Our first night in Entebbe wasn’t all that eventful. We just sort of hung out in the lobby, ate dinner, tried to use the internet, and read instead when that failed. I finished The Magician’s Guild, by the way, and have been making my way through The End of the World Book, which my wonderful friend Mike so kindly loaned to me. I also started Fight Club, so hopefully if I finish one, I’ll still have the other left for the plane (or maybe both! The End of the World Book reads like a dictionary, so it’s easy to read in pieces). Today was a bit more eventful, because we walked around the town a bit. We found an Italian restaurant that was actually really good! It was run by a real, live Italian man, who I’m pretty sure imported a LOT of his materials, which is probably why. Other than that, we’ve still just been hanging out, and watching some really terrible (American) movies on the TV in the reception area. Oh yeah, and playing Family Feud on Maria’s computer! My team won 3/5 times, by the way!
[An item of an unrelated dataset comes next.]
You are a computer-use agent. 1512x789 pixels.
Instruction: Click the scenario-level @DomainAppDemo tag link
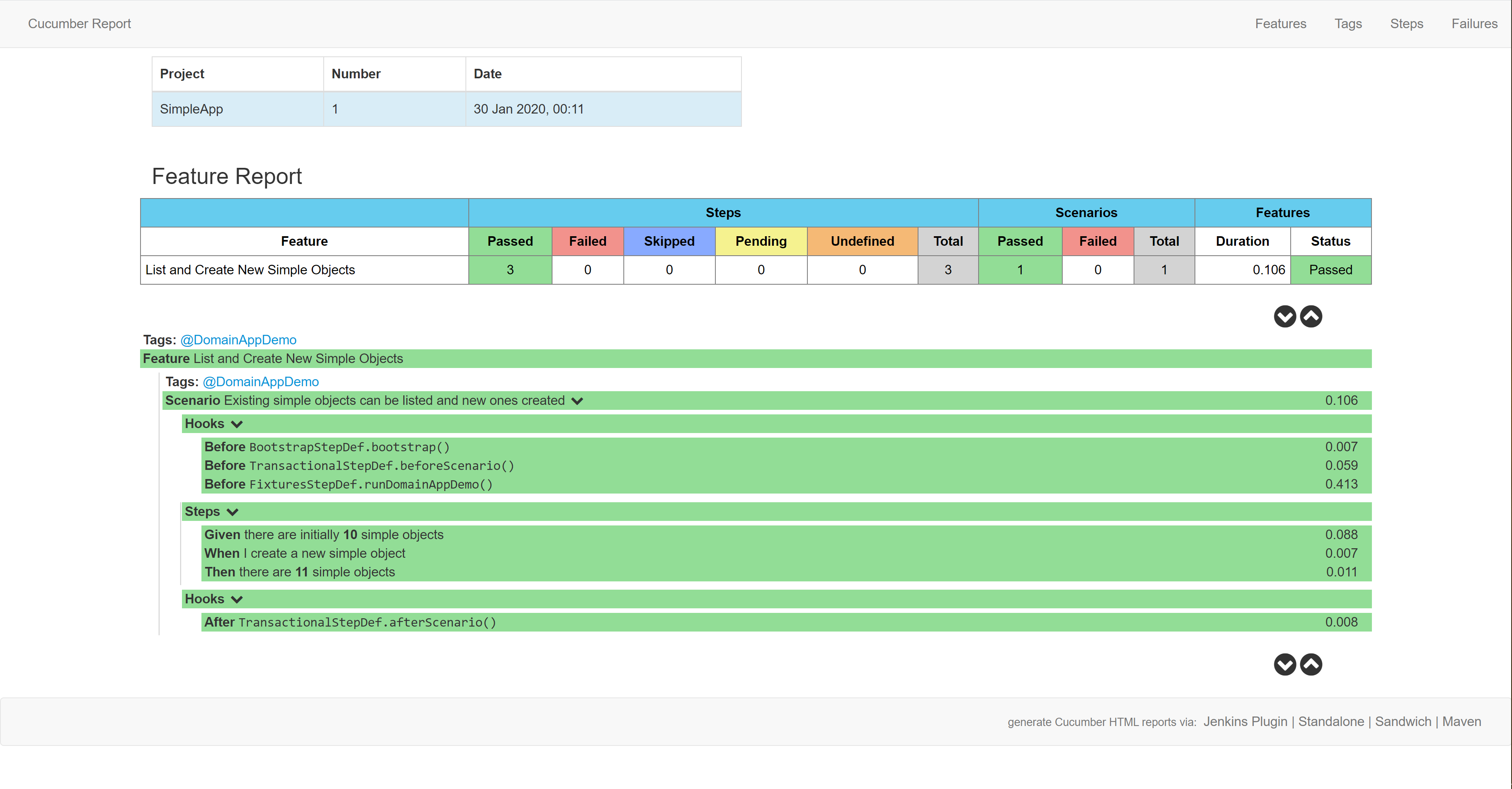point(260,382)
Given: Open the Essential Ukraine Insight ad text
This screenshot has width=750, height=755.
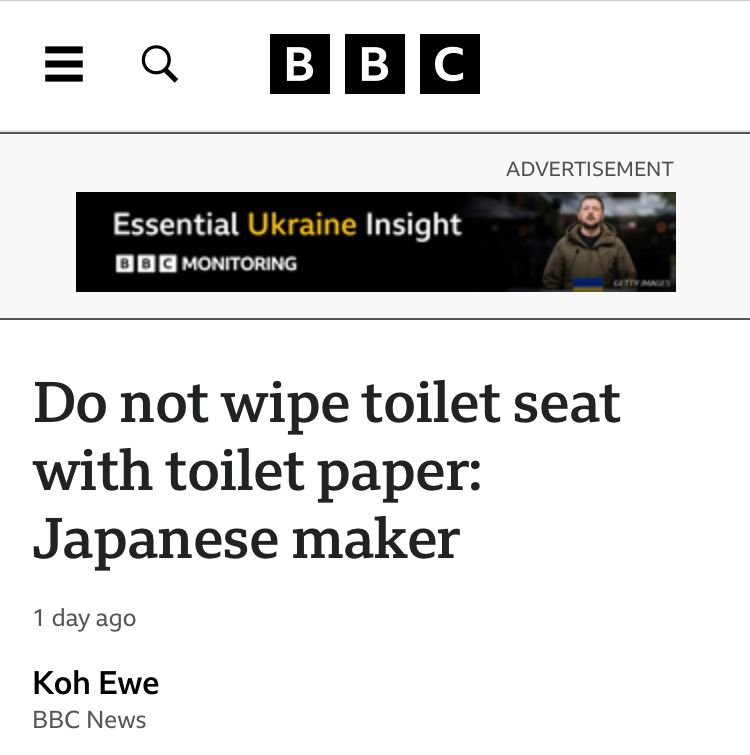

I also made a new friend named Katie, here, who was in Uganda visiting her parents. They retired and have recently joined the Peace Corps. She stopped by to visit before flying to Rwanda, where she’s going to be starting a new job! We had fun sharing our experiences, and she gave us some really great advice. Apparently, Katie was staying at the hostel because she missed her flight earlier in the day, due to the extremely long amount of time it took her to get to and make it through check in and customs at the airport. We’ll make sure to leave really early, so that we’ve got plenty of time (11am for our 3pm flight). She left today, as did Greg, and both seem to have made it, since they didn’t end up back here! It was so sad to say goodbye to Greg this morning! It’s always hard to see our tightly-knit group breaking apart, with individuals leaving one by one. We’ll part ways with Effie at the Dubai airport (she’s going to meet her family in Greece), and of course, once we get to JFK, everyone will be going separate ways. As sad as it is, though, I really am so excited to be flying home. I feel that it’s time for me to leave Uganda, I’ve learned all I can here for now, and I’m ready to come home and face the new adventures life has in store for me. Plus, of course, I’ve been missing all of my family and friends! That means you! (Probably, anyway, because I’m pretty sure at this point that I’ve been getting random visitors from other countries. Maybe some from the U.S., too. And some probably found it by accident…I’m not quite sure why my blog came up in a search for “most beautiful Pakistani girl.” But hey, if you’re a random person who is actually reading, thanks for the support! I hope you’re not creepy!).
This will probably be my last blog entry from Uganda. I might be able to write one from the airport or from Dubai, but I can’t make any promises. If you want to make sure I’m alive and made my flights and everything, best to check facebook (Mom and Dad—I’ll e-mail you!), because I’ll probably post a status update. In any case, I’ll definitely write something when I’m back in New York…possibly in the middle of the night when I’m jetlagged and can’t sleep (gotta love that 7 hour time difference)!